Janette bought her a dog for company, a border terrier named Maddie, and Joan loved her.
Janette also persuaded her that perhaps it was time to change her beloved car, the Ford Escort Ghia of which she was so very proud, for something with perhaps a few more refinements, such as power steering. The result was a Nissan Micra.
After a couple of years however, Joan started to show early signs of dementia, and so it was arranged for her to move from Skegness to a warden assisted place in Market Harborough where Janette and John then lived, so that a closer eye could be kept on her.
Of course, dementia is a very cruel and progressive condition and over time, Joan was able to do less and less. When Janette and John moved to Barbados, Joan moved into a care home in Bournemouth, so that she would be close to Andrew and Gill. Joan made many friends in the home.
Janette flew back regularly to visit her mum, often coming back for two/three weeks at a time.
Routine is very important in dementia care, and Andrew took his mother out every week when she would look forward to having her favourite drink of hot chocolate or an ice cream, which she loved.

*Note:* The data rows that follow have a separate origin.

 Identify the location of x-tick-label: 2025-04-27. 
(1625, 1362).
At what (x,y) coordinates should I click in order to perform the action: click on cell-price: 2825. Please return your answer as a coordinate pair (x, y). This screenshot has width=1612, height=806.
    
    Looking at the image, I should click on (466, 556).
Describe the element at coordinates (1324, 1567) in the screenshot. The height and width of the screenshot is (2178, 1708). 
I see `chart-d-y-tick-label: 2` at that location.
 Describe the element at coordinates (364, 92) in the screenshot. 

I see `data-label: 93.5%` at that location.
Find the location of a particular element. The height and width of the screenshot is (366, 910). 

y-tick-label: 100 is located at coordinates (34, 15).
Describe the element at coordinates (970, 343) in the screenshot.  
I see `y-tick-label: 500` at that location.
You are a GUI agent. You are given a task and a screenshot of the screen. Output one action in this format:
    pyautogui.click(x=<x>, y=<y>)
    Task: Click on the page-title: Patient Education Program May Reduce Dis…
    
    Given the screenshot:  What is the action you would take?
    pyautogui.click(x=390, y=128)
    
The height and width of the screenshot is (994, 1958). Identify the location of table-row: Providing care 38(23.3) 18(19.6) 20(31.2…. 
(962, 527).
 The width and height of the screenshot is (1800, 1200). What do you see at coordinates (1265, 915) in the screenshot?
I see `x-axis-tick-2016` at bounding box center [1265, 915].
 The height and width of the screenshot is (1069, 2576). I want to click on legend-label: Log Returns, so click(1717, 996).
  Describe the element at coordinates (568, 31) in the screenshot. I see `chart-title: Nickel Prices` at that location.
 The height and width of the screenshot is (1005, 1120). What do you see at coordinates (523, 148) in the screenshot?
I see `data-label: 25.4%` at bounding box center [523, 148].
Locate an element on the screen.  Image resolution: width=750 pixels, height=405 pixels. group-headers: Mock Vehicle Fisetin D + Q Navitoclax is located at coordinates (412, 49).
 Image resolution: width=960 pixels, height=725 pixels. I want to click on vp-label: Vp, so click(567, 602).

He and Gill also took Maddie into their own home to ensure that she continues to be loved and cared for.
Joan continued to love what had long been her favourite tipple - a Bailey’s Irish Cream. The cry, “Where’s my Baileys?” could often be heard frequently around the home.
But for the last two years of her life, Joan had to go into a specialist unit, the Chalgrove Care and Nursing Home in Poole.
Whilst her dementia required this specialist care, Joan was physically robust. Her passing on 9th July, just three days before her 89th birthday, was unexpected, but peaceful.